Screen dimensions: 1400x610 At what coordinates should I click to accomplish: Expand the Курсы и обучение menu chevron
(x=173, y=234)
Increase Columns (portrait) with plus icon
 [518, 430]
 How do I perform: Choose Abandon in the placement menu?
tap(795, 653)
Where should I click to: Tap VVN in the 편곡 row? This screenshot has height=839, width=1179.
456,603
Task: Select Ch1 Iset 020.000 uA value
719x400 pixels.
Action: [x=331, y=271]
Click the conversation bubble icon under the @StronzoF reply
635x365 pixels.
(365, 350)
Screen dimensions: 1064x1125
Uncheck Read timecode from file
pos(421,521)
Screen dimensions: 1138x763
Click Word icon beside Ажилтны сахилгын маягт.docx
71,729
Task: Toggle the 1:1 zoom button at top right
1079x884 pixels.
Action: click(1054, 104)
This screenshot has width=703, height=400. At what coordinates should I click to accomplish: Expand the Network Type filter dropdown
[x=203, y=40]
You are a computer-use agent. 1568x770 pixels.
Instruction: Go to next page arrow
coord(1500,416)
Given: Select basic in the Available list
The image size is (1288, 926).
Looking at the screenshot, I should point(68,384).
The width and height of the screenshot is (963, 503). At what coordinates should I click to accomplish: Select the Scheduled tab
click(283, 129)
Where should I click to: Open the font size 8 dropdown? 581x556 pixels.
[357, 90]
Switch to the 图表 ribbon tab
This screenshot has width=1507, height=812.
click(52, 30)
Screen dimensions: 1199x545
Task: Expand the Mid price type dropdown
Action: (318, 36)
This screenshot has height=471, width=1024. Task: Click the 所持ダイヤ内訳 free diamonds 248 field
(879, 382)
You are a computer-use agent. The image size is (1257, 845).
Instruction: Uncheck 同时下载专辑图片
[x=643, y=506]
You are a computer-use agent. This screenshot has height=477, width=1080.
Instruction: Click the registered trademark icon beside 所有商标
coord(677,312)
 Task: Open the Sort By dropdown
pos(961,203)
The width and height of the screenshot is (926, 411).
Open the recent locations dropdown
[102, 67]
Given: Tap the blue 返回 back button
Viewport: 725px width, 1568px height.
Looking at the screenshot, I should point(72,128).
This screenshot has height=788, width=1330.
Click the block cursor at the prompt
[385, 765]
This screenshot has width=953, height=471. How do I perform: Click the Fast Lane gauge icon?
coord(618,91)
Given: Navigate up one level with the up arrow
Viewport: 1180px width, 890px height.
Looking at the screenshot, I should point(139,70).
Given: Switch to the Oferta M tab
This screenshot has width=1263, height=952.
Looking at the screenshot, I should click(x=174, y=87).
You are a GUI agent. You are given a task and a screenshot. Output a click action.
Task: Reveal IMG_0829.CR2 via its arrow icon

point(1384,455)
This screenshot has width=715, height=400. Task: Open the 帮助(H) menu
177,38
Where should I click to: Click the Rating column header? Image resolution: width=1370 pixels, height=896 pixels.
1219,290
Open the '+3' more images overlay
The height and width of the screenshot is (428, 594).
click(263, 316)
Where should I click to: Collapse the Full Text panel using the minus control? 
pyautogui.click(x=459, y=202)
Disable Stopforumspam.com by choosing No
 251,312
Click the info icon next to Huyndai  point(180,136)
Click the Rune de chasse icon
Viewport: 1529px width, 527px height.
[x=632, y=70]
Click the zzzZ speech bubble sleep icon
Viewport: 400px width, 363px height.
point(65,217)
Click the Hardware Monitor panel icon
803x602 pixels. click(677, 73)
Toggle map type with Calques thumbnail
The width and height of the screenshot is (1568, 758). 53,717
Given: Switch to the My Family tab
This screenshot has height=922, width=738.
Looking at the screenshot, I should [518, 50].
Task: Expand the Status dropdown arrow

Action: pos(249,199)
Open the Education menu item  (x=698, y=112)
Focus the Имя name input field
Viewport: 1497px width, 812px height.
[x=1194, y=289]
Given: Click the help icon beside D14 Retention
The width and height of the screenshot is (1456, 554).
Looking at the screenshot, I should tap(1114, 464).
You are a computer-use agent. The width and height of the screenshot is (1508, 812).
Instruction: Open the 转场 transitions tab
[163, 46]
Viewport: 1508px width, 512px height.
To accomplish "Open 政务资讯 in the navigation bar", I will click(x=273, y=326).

——————

→ Stated task:
Please rewrite the records from the line containing "Task: Open the Sort By dropdown" through the line containing "[x=1194, y=289]", changing "Viewport" to "Display" and leaving everything else unchanged.

→ Task answer:
 Task: Open the Sort By dropdown
pos(961,203)
The width and height of the screenshot is (926, 411).
Open the recent locations dropdown
[102, 67]
Given: Tap the blue 返回 back button
Display: 725px width, 1568px height.
Looking at the screenshot, I should point(72,128).
This screenshot has height=788, width=1330.
Click the block cursor at the prompt
[385, 765]
This screenshot has width=953, height=471. How do I perform: Click the Fast Lane gauge icon?
coord(618,91)
Given: Navigate up one level with the up arrow
Display: 1180px width, 890px height.
Looking at the screenshot, I should point(139,70).
Given: Switch to the Oferta M tab
This screenshot has width=1263, height=952.
Looking at the screenshot, I should click(x=174, y=87).
You are a GUI agent. You are given a task and a screenshot. Output a click action.
Task: Reveal IMG_0829.CR2 via its arrow icon

point(1384,455)
This screenshot has width=715, height=400. Task: Open the 帮助(H) menu
177,38
Where should I click to: Click the Rating column header? Image resolution: width=1370 pixels, height=896 pixels.
1219,290
Open the '+3' more images overlay
The height and width of the screenshot is (428, 594).
click(263, 316)
Where should I click to: Collapse the Full Text panel using the minus control? 
pyautogui.click(x=459, y=202)
Disable Stopforumspam.com by choosing No
 251,312
Click the info icon next to Huyndai  point(180,136)
Click the Rune de chasse icon
Display: 1529px width, 527px height.
[x=632, y=70]
Click the zzzZ speech bubble sleep icon
Display: 400px width, 363px height.
point(65,217)
Click the Hardware Monitor panel icon
803x602 pixels. click(677, 73)
Toggle map type with Calques thumbnail
The width and height of the screenshot is (1568, 758). 53,717
Given: Switch to the My Family tab
This screenshot has height=922, width=738.
Looking at the screenshot, I should [518, 50].
Task: Expand the Status dropdown arrow

Action: pos(249,199)
Open the Education menu item  (x=698, y=112)
Focus the Имя name input field
Display: 1497px width, 812px height.
[x=1194, y=289]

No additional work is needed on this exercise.